# KP Meet and Greet at the NY State Sheep and Wool Festival, Rhinebeck NY Saturday 10/18/14



## Katsch (Mar 15, 2011)

Hello
Making a final announcement for the meet and greet. We will meet on Saturday 10/18 11:30-12:00 under the big white tent with the picnic tables in the outdoor food court area. The tent is across from the food vendors alongside building A. There will be a few of us arriving about 11:20 to try and secure a few tables. The list of people planning on being there is about 20 to 25.
The names I have are listed below. If you are not on the list and would like to be counted in please leave your KP name on this post. I would like to remind those of us who can we should try to buy our lunch there or at least a drink so we do not have any trouble occupying the tables. Thank you.
Kathy

The names I have:
Katsch, me
Deb-Babbles
SFCMommy
Fisherwoman
Shepherd
Bonbarnie
Woodstockgranny
Samdog13
Poverbaugh
Karenh
Maidofkent
Jomoma83
Carolyn1958
Conch72
Tamarque
Chevron and her hubby
Imalual?, not sure if she will make it
Lorraine and guest
Rebrenner31 and her hubby
Paula2010
Diane647
RosieC, did not think she would make it but maybe


----------



## LizzieJones (Aug 17, 2014)

Sounds like fun. I hope you post photos after the event.


----------



## FranVan (May 22, 2012)

How I wish I lived close to y'all. Take pics.and have a fantastic day.


----------



## Marylou12 (Dec 11, 2011)

I'm going with my DD, and will see you there. Sounds like fun!
Marylou


----------



## Katsch (Mar 15, 2011)

Marylou12 said:


> I'm going with my DD, and will see you there. Sounds like fun!
> Marylou


Great I wasn't sure if you would make it :thumbup:


----------



## Marylou12 (Dec 11, 2011)

Katsch said:


> Great I wasn't sure if you would make it :thumbup:


Yeah, I wasn't sure as to the time were going, but we're going to be there when the gates open.
BTW, there is a $3.00 off ticket in the Hudson Valley magazine and The Cornwall Yarn Shop had some to give out. I got two of them.


----------



## Katsch (Mar 15, 2011)

Marylou12 said:


> Yeah, I wasn't sure as to the time were going, but we're going to be there when the gates open.
> BTW, there is a $3.00 off ticket in the Hudson Valley magazine and The Cornwall Yarn Shop had some to give out. I got two of them.

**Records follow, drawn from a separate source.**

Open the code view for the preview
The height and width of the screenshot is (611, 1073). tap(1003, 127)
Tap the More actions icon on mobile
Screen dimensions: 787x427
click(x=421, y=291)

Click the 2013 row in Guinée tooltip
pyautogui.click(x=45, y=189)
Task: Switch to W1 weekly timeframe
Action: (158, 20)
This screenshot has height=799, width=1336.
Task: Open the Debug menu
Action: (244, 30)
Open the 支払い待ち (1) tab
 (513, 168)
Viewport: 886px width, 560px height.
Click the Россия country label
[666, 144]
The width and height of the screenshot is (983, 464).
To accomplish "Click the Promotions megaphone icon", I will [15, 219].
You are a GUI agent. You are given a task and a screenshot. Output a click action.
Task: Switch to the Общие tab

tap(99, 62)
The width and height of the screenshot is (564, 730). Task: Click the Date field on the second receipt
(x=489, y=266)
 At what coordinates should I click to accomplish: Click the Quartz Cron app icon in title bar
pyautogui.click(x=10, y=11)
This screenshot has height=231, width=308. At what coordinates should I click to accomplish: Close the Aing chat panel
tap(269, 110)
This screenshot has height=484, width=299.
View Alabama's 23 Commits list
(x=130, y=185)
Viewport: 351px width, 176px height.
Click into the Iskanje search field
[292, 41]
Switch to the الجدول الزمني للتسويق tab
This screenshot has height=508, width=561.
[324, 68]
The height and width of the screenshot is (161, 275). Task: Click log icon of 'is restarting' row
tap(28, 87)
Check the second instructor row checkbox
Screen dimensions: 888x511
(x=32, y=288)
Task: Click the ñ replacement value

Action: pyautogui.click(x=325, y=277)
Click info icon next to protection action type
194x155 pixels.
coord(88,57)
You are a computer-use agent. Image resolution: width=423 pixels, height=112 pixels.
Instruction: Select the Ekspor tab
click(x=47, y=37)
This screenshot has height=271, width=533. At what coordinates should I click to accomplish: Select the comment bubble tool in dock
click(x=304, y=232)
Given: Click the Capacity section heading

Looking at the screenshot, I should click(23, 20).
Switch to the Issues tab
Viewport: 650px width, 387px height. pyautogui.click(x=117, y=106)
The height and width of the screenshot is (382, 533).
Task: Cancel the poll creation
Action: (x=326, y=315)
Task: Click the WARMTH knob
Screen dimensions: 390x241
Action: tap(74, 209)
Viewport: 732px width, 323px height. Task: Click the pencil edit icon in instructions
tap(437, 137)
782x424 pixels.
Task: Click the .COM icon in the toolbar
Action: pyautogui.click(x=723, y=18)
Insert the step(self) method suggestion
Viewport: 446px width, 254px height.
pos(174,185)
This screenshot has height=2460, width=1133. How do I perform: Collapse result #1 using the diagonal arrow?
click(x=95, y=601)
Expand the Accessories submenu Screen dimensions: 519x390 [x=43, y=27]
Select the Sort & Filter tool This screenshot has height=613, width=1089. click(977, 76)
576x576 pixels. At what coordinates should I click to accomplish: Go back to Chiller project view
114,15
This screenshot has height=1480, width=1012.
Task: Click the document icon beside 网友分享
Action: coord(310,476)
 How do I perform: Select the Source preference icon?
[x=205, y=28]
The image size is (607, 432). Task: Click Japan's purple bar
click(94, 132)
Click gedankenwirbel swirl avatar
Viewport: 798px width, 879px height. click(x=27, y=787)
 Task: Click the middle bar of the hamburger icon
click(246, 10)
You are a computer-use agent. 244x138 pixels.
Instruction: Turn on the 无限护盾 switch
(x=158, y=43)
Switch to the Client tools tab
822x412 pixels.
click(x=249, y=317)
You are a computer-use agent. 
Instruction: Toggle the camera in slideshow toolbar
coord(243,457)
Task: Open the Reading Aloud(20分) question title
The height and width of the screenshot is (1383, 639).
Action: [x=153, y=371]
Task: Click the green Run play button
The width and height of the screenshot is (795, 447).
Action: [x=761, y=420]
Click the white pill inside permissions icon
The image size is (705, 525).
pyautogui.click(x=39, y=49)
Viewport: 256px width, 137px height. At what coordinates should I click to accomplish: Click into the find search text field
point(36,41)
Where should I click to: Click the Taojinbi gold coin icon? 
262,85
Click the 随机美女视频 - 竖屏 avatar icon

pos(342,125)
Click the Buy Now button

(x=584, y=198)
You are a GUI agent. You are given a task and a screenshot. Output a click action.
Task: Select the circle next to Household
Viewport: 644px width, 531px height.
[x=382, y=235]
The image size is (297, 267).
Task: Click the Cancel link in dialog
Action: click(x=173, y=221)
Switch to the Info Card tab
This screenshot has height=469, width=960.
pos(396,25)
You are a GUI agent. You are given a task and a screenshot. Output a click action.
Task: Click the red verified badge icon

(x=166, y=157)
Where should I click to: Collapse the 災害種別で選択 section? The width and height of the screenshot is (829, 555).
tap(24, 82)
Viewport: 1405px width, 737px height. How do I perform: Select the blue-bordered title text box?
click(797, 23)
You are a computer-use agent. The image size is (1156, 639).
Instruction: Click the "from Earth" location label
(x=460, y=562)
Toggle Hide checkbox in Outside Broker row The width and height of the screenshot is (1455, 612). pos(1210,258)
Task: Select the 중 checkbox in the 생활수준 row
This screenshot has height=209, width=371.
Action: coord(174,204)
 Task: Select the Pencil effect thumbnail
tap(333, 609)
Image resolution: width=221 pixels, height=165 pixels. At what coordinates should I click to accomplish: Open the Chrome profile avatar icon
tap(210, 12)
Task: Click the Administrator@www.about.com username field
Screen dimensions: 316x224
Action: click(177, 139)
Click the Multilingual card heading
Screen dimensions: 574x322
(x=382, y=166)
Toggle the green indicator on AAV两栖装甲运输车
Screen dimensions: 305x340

Yes, also the Poughkeepsie Journal. See you tomorrow, Deb, Kathy E. And myself will be there early to try and save tables.


----------



## Lindalee53 (Aug 28, 2013)

Am traveling by bus from NYC. Hope to be there by 11:00. Will try to make the meet and greet. Will be nice to meet other KP'ers in person.


----------



## Lindalee53 (Aug 28, 2013)

Am traveling by bus from NYC. Hope to be there by 11:00. Will try to make the meet and greet. Will be nice to meet other KP'ers in person.


----------



## Katsch (Mar 15, 2011)

Lindalee53 said:


> Am traveling by bus from NYC. Hope to be there by 11:00. Will try to make the meet and greet. Will be nice to meet other KP'ers in person.


Great, it should be fun to sit and chat for a bit.


----------



## Katsch (Mar 15, 2011)

Oops sorry I left off Warren52 from list.


----------



## Katsch (Mar 15, 2011)

Another addition
La la Patti


----------



## Marylou12 (Dec 11, 2011)

Wow! The list is growing by leaps and Bounds!


----------



## maryellen 60 (Nov 7, 2011)

60Maryellen and hubby


----------



## RandyPandy (May 6, 2011)

I'm pretty sure I told you to include me, if not, I'll be there too! (May have husband with me.)
Randy


----------



## Katsch (Mar 15, 2011)

maryellen 60 said:


> 60Maryellen and hubby


Ok :thumbup:


----------



## Katsch (Mar 15, 2011)

rebrenner31 said:


> I'm pretty sure I told you to include me, if not, I'll be there too! (May have husband with me.)
> Randy


Yes, you are on the list with hubby.


----------



## diane647 (Sep 25, 2011)

The show was great, I was disappointed that I did not get to meet all of you.


----------



## Katsch (Mar 15, 2011)

I was too. We were in the tent area but I think many could not find us. We had about 15 people there. :|


----------



## mama879 (Jan 27, 2011)

Any pictures???


----------



## Katsch (Mar 15, 2011)

mama879 said:


> Any pictures???


Deb and the other Kathy have some and should post soon.


----------



## maryellen 60 (Nov 7, 2011)

Enjoyed meeting everyone. It will be nice to have a face with your work.


----------



## Katsch (Mar 15, 2011)

maryellen 60 said:


> Enjoyed meeting everyone. It will be nice to have a face with your work.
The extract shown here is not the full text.